══ Source document

We almost missed the boat to Alcatraz. You see, we started off from the Ghirardeli Square and thought that it is just a short walk to the pier … not knowing that it is actually quite a distance. And to add to that, there were so much things to see and do in and around Pier 39 that we lost track of time. By the time we realize what time it was, we had just 15 minutes to get to the jetty. Man! We practically ran all the way there!
The Alcatraz tour is perhaps the most popular tour in San Francisco. We bought our tickets online two weeks before the tour and even then we had only the hot afternoon tour to choose from. I heard that if you try to line up to get on board the ship, it will be a very long wait.
The prices were not cheap for the four of us … almost $100. That’s for the cruise to Alcatraz and includes the entrance and audio tour. The website for getting tickets is here.
Once we got off the boat, there is a mandatory orientation and history of the island before we could roam the island. Although this is not a big island, the walk to the top, where the prison is, is quite steep. We spent quite a bit of time at the exhibits and film show near the base of the island before we walked up to the prison building.
The tour was well organized which started off from the room where all new inmates were first given their prison garb and open shower.

════
══ Entries supplied

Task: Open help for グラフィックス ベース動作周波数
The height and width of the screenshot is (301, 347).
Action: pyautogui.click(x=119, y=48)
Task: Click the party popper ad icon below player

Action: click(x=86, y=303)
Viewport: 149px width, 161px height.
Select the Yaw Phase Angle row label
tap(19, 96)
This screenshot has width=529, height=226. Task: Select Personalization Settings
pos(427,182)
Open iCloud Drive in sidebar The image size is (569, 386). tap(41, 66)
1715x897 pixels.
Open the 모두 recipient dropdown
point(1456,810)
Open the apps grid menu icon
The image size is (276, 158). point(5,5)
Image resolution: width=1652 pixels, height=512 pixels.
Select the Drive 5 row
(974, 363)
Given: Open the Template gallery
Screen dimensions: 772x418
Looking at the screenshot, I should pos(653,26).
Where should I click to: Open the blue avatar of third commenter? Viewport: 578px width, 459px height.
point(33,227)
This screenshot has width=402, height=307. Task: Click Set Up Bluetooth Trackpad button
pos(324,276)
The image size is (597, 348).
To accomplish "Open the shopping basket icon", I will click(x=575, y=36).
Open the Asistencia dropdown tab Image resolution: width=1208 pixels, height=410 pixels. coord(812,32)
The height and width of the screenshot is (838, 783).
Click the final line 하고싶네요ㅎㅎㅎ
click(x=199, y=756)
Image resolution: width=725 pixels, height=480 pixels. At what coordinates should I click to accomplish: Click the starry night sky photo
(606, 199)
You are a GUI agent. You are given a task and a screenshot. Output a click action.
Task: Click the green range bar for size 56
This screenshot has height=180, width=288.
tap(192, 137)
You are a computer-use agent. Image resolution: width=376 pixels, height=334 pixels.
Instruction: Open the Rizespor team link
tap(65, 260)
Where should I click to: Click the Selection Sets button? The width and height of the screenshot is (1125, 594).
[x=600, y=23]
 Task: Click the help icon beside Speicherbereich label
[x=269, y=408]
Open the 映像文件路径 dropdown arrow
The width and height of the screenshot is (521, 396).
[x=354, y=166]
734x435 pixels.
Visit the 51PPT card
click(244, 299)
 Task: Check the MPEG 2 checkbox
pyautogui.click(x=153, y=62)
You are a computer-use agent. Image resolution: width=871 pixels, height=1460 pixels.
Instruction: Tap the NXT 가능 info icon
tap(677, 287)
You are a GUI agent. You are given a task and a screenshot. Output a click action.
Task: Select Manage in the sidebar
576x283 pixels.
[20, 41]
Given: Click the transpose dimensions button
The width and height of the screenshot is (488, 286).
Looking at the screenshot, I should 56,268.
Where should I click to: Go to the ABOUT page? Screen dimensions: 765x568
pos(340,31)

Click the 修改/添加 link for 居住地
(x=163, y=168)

════

Instructions:
1 > In the Alcatraz account, what is stated for each of these?
(a) How long before the tour were the tickets bought online?
(b) About how much did the tickets cost for the four of them?
(c) From which room did the tour start?
2 > Could you reproduce word for word the part of the Alcatraz account starting at "The Alcatraz tour" and ending at "very long wait."?

Answers by task:
1 >
(a) Two weeks before the tour.
(b) Almost $100.
(c) The room where all new inmates were first given their prison garb and open shower.

2 >
The Alcatraz tour is perhaps the most popular tour in San Francisco. We bought our tickets online two weeks before the tour and even then we had only the hot afternoon tour to choose from. I heard that if you try to line up to get on board the ship, it will be a very long wait.